「もやもや。ラストでぶち壊し。」ギャングース misakamitsさんの映画レビュー(感想・評価)
もやもや。ラストでぶち壊し。
原作を全部読んだ者です。
普通の仕事に就けない主人公たちが犯罪に手を染めるのはいいんですが、窃盗のターゲットとして何故ハングレ集団を選んだのかの説明のなさ、原作の魅力の一つだったカズキのある種誇大妄想的なポジティブさと熱さ、キモデブだけど憎めないところが薄かった(映画版の主人公はサイケ?)など細かいところでうーん・・・というところはありましたが、全体的にテンポよく緊張感があって、途中までは楽しんでみていました。
しかし、ラストのラスボスからのタタキが成功した後、非常に安っぽいケアレスミスで全てが台無しになってしまいます。この演出には本当に辟易しました。よくある海外ドラマシリーズで、主人公たちが何かに成功しかかっているのに、シリーズ引き伸ばしのためにとってつけたような失敗をやらかしてまた最初からリトライ、っていう感じのアレです。ただ、これは単発映画です。

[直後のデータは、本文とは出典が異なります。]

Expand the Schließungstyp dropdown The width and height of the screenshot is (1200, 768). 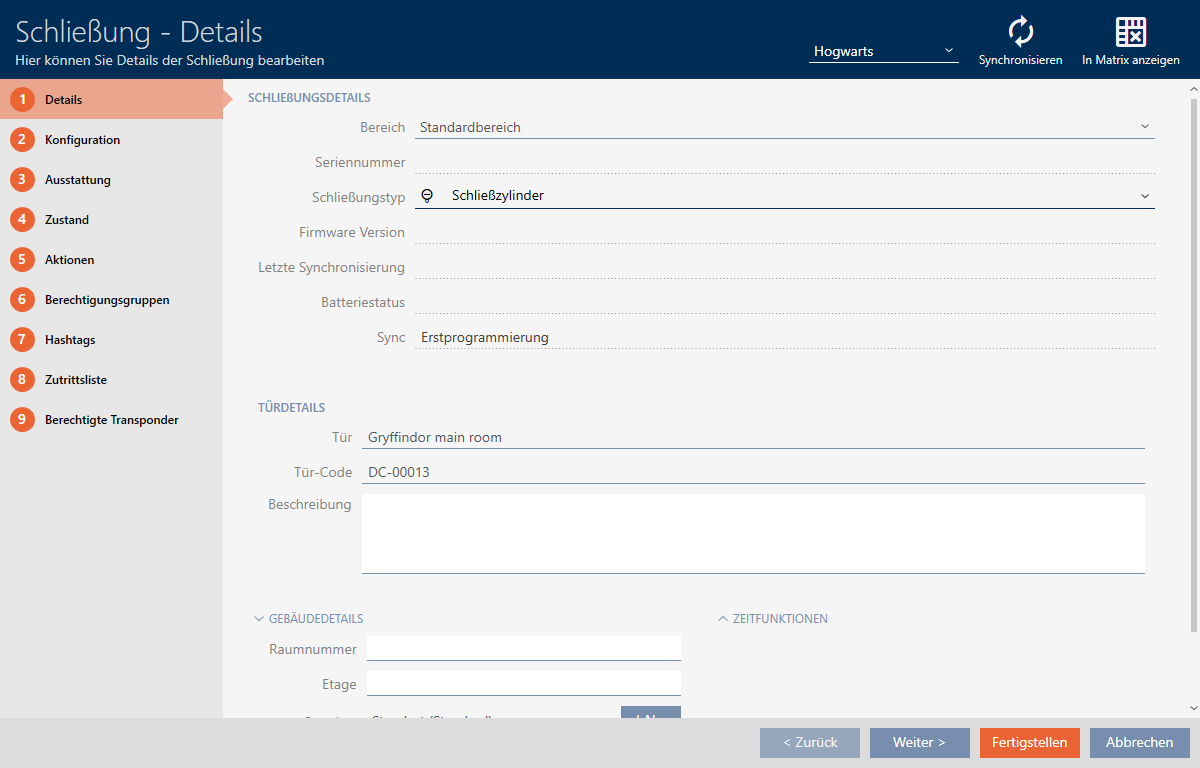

あの演出に何の意味があったのでしょうか。結果として彼らの生活が変えられないというオチにしたかったとしても、あれでは何のカタルシスもなく、一気に安っぽいパッケージ化されたドラマを見させられていた気分になりました。
原作は読み終わった後で幾ばくかの救いがありましたが、本作にはありません。しかも、「結局現実は厳しい」という視聴者へのメッセージ性のある救いの無さではなく、上記のような単なるヘボミスによるもの、安っぽいお芝居としての救いのなさです。映画館で見ましたが、ちょっと待ってレンタルかAmazon primeで十分かな。その程度の映画でした。